Queridos irmãs e irmãos,

Nós acabámos de ler a grande narrativa da Paixão de Jesus. Hoje nós sabemos que a primeira parte dos Evangelhos a ser escrita foi a Paixão de Jesus. Quando olhamos para os quatro evangelhos juntos (Mateus, Marcos, Lucas e João) nós percebemos que aquilo que eles têm de mais próximo, aquilo que é mais comum entre eles é a narrativa da Paixão. Quer dizer que a primeira coisa a ser escrita, aquilo que foi conservado na palavra, no relato, no testemunho, na conversa dos cristãos, aquilo que foi segredado ao ouvido, aquilo que iniciou cada cristão fazendo-o discípulo e discípula de Jesus foi o contacto com esta narrativa da Paixão.

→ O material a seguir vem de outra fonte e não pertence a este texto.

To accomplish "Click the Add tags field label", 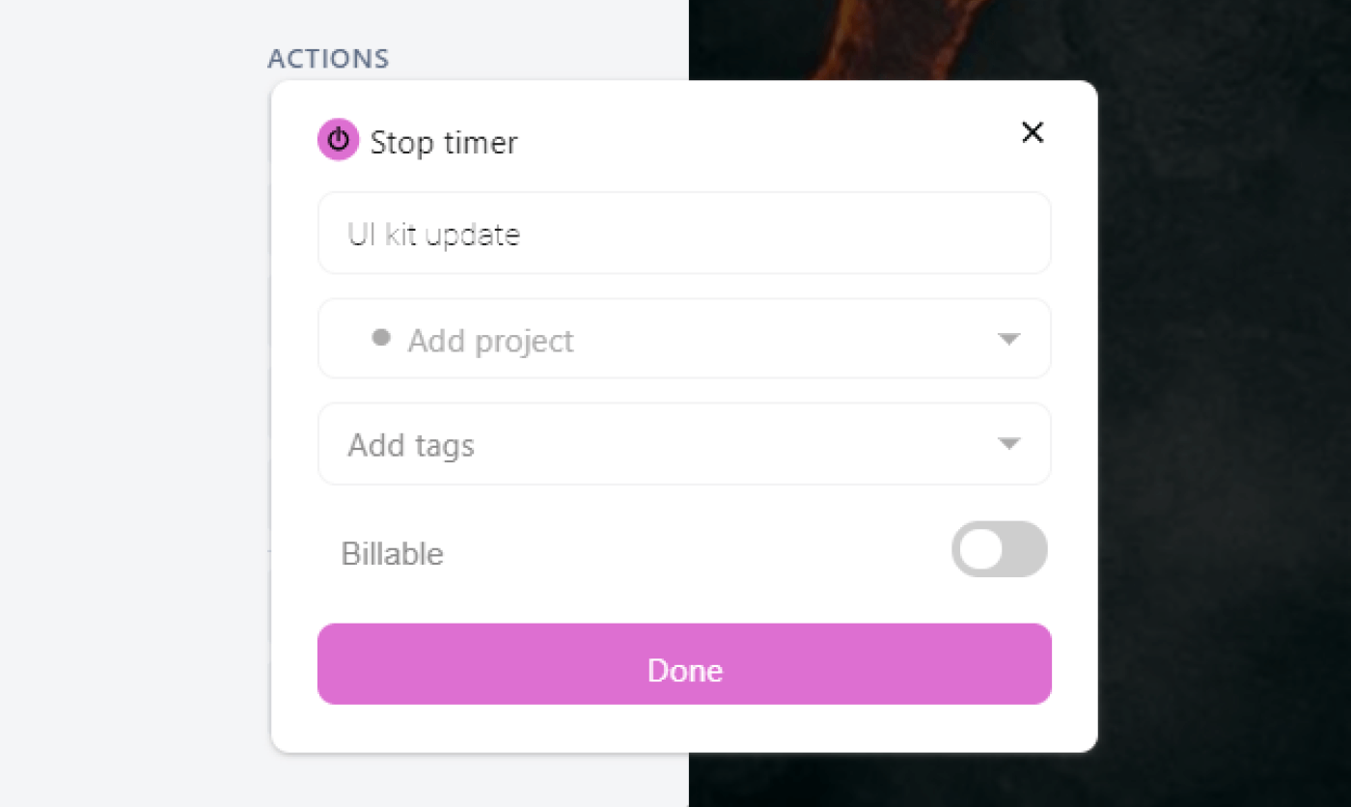I will [x=410, y=444].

Nós hoje entramos na Semana Maior, na mais santa das semanas do ano. É uma semana para nós muito significativa porque temos oportunidade na liturgia de reviver o mistério pascal do Senhor, sentindo que este relato é a nossa coluna dorsal, que este relato é a nossa arquitetura íntima, que nós somos moldados por este relato, que ele é confiado a cada um de nós como se Jesus viesse bater à nossa porta.

É muito interessante que logo no início do relato aparece-nos uma figura anónima. Os discípulos vêm perguntar a Jesus “Senhor, onde é que queres celebrar a Páscoa este ano?” e Jesus diz “Ide dizer a casa de tal pessoa: o Senhor mandou dizer «Este ano é em tua casa que Eu quero celebrar a Páscoa.»” Nós não sabemos que pessoa é essa, é um anónimo. Seria com certeza conhecido de Jesus e dos outros discípulos. Mas o facto de na narrativa permanecer anónimo permite hoje que cada um de nós, leitores auscultadores desta narrativa, sintamos, porque é mesmo assim, que o Senhor diz ”Olha, este ano é em tua casa que Eu quero celebrar a Páscoa.”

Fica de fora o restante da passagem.